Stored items
___

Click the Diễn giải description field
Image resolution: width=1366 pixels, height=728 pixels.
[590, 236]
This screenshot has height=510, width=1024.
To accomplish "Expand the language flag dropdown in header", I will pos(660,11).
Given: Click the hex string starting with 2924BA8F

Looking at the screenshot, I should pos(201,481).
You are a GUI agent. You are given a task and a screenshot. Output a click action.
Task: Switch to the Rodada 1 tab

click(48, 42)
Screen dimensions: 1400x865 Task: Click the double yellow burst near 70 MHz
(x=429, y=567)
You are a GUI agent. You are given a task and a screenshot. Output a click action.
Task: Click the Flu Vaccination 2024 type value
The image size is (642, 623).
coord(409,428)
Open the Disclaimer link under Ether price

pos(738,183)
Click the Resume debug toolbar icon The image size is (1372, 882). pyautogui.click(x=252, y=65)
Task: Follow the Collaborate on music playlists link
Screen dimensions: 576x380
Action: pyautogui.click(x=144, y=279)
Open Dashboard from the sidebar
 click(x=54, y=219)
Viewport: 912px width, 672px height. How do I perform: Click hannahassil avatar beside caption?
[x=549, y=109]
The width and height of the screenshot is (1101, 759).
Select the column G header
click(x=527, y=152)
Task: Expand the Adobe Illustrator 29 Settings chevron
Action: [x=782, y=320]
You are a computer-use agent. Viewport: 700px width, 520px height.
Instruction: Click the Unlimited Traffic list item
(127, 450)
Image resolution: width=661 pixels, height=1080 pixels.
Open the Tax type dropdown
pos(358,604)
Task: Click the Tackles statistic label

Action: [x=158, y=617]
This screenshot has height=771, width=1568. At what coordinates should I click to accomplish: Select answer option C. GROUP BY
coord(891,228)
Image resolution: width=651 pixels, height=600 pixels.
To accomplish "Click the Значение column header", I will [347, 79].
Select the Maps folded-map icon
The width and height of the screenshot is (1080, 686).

___

* Try it
Give the records above again in full, keeping every character unchanged.

* Task answer
Click the Diễn giải description field
Image resolution: width=1366 pixels, height=728 pixels.
[590, 236]
This screenshot has height=510, width=1024.
To accomplish "Expand the language flag dropdown in header", I will pos(660,11).
Given: Click the hex string starting with 2924BA8F

Looking at the screenshot, I should pos(201,481).
You are a GUI agent. You are given a task and a screenshot. Output a click action.
Task: Switch to the Rodada 1 tab

click(48, 42)
Screen dimensions: 1400x865 Task: Click the double yellow burst near 70 MHz
(x=429, y=567)
You are a GUI agent. You are given a task and a screenshot. Output a click action.
Task: Click the Flu Vaccination 2024 type value
The image size is (642, 623).
coord(409,428)
Open the Disclaimer link under Ether price

pos(738,183)
Click the Resume debug toolbar icon The image size is (1372, 882). pyautogui.click(x=252, y=65)
Task: Follow the Collaborate on music playlists link
Screen dimensions: 576x380
Action: pyautogui.click(x=144, y=279)
Open Dashboard from the sidebar
 click(x=54, y=219)
Viewport: 912px width, 672px height. How do I perform: Click hannahassil avatar beside caption?
[x=549, y=109]
The width and height of the screenshot is (1101, 759).
Select the column G header
click(x=527, y=152)
Task: Expand the Adobe Illustrator 29 Settings chevron
Action: [x=782, y=320]
You are a computer-use agent. Viewport: 700px width, 520px height.
Instruction: Click the Unlimited Traffic list item
(127, 450)
Image resolution: width=661 pixels, height=1080 pixels.
Open the Tax type dropdown
pos(358,604)
Task: Click the Tackles statistic label

Action: [x=158, y=617]
This screenshot has height=771, width=1568. At what coordinates should I click to accomplish: Select answer option C. GROUP BY
coord(891,228)
Image resolution: width=651 pixels, height=600 pixels.
To accomplish "Click the Значение column header", I will [347, 79].
Select the Maps folded-map icon
The width and height of the screenshot is (1080, 686).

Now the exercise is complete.